If you got hit by a bus, but still officially had 5 years left, it would be cool if somehow those years could be given, perhaps in.. gift certificate form to someone else so they could extend their lives. Lets invent it.

Ramsey said...

This line of thinking brnigs to mind one of my favorite lines from the immortial classic, Young Guns 2:

"You are not a god" - Keifer Sutherland

"Why don't you pull that trigger and find out?" - Emilo Estevez

DOBRO SOLO!!!! DOBRO SOLO IN MY COMMENT!!!!

But seriously, this whole line of reasoning sounds like an invitation to turn one's aspirations into a rat race. What about being surprised?

It doesn't matter what you do, it never turns out the way you planned. And this question is unrealistic to the point of sadistic. We live in a world of a lot of give and take. Our dreams and other peoples dreams are all in the same pressure cooker being bounced around, and we all move the best we can with what we have got.

I am not an expert, but I am reading "Happier" by Tal Ben-Shahar, who has some pretty interesting things to say about the subject.

And it seems kind of crass to answer a question you don't seem willing to answer for yourself.

Would it kill you to assume you have nice smile once in a while?

... this post has the back taste of "dance, my little blog comment monkeys, dance!" Boooo!!!

girlwithacamera said...

And it seems kind of crass to answer a question you don't seem willing to answer for yourself.

I don't read it as unwilling. More like unable.

The goal of life (as it seems to me) is to be able to answer that, knowing you had a limited time left, you wouldn't do things any differently. That would mean that you're living your own ideal life already without the need for a deadline.

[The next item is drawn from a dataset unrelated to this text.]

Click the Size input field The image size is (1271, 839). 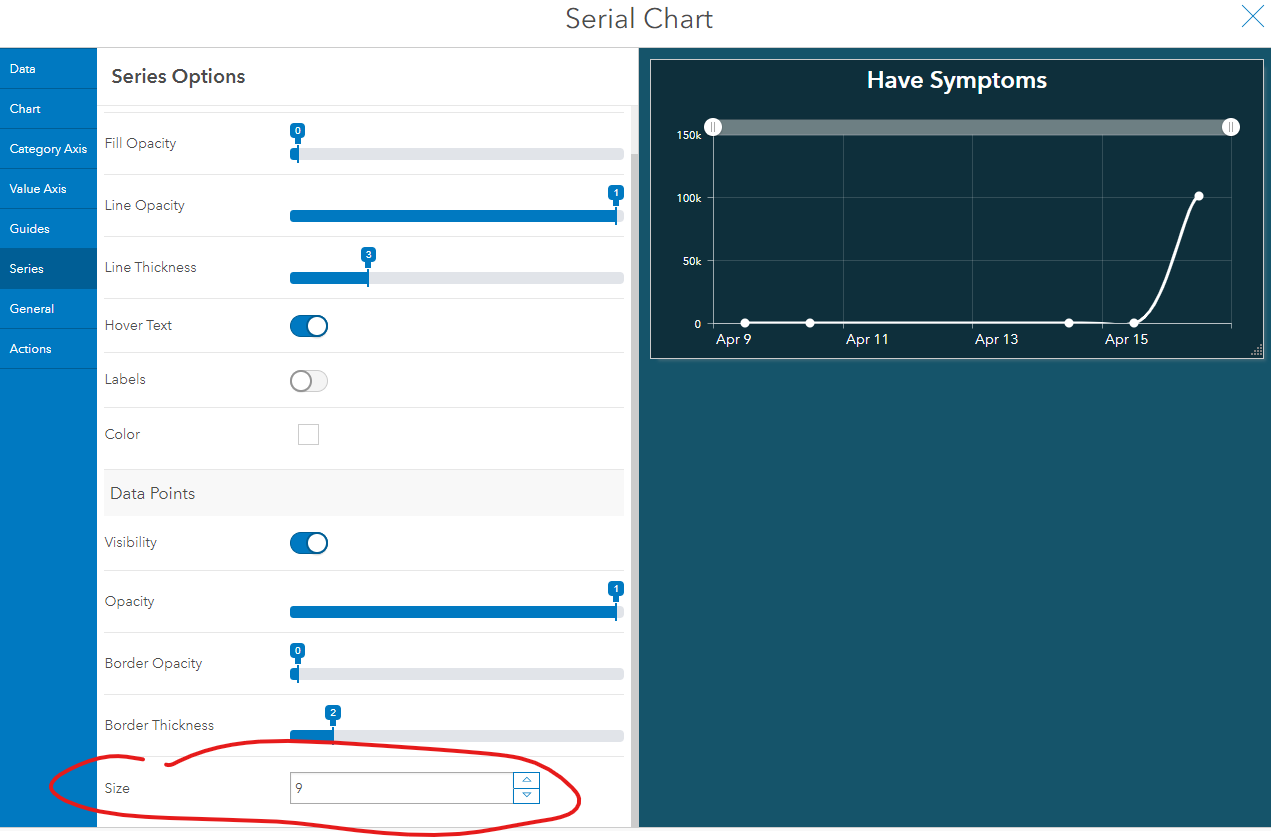click(x=400, y=788)
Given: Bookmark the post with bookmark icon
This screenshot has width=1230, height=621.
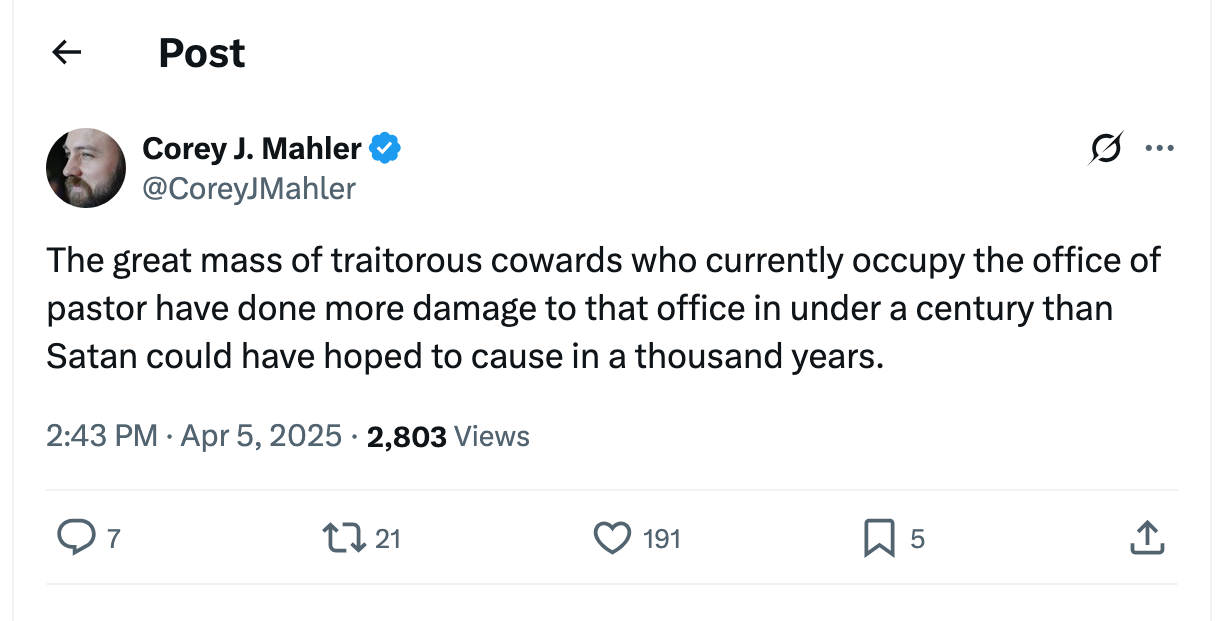Looking at the screenshot, I should coord(878,540).
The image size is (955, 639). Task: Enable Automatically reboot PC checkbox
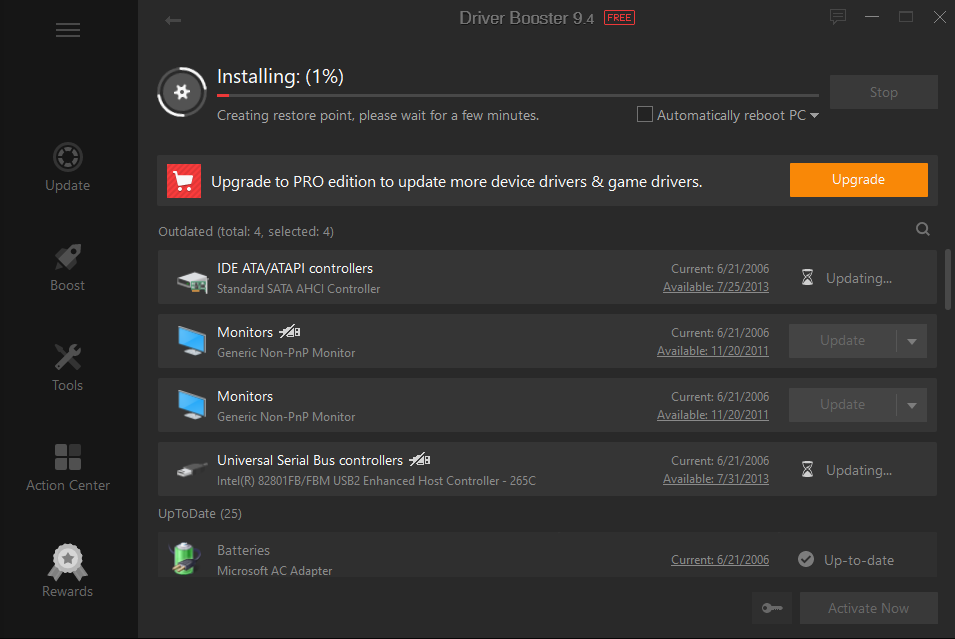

Unfortunately I don't think that's the case for most people, including me, although I feel like each year I move closer to that ideal and the journey is quite rewarding.

That photograph makes me very sad.

ahna the ladybeast said...

My mind immediately jumps to: TRAVEL! EVERYWHERE! See EVERYTHING! I often envy your rock star gallavanting & look forward to the day when I too can hoof it all over the world.

So if I had thirteen months to go, it would probably be spent in a gloriously chaotic fuckfest of decadence spread out over as many countries as possible. All drugs, all illegalities, all sexual combinations. Hand-outs given to anyone I thought needed it. Although as the day drew close I might realize the error of my ways, saying to myself: Self, what about deep, loving connections? Where are the friendships with people who know me as more than the glittery, naked drunken girl riding a liberated carriage horse through the center of the city?

Then would come the frantic artistic creation while surrounded by family & old friends. Self, I'd say, you must produce a work so grand & striking that all these people will remember you not only as their dearly departed friend, but as a tragically ill-fated artist whose vision impacted lives & sparked inspiration for decades after your death.

Ego, ego, ego!

Seeräuberoma said...

it's funny that you mention 45 as an age to die, cause that's the age i always expected me to die. or at least happening something really bad. like falling into coma (i don't know if you can say that. i bet not! it's the german way literally translated into english) or - don't know - loosing your legs or something. i think it's because i read this article in the newspaper when i was a child of 9 or 10. it was about a birthday of michael jackson and there it was said that a fortune-teller prognosticates him he'll die at the age of forty (obviously he did not). and i was like what? he will die at the age of forty? so when will i die? and i thought and thought and thought about it and then forgot about it until the time it occurs to me that i will die when i become 45. why? i don't know. but there where signs everywhere! i got this shirt with a big 45 on it and everytime i used a pencil or something without thinking i wrote an 45 (let me tell you that was a sign and no unknown trick of my subconscious mind or something!) and then we - of course - had the biggest sign: my life line (again it's the german word translated into english, i don't know if it's right) on my palm. it's got a break halfway through and i always thought: that's it! there i have reached the age of 45 and something will happen! coma or death or something. everything is indicating to this! and know you write: "your number is going to be up
when you hit 45" that's some kind of funny. and eerie, too. but still funny.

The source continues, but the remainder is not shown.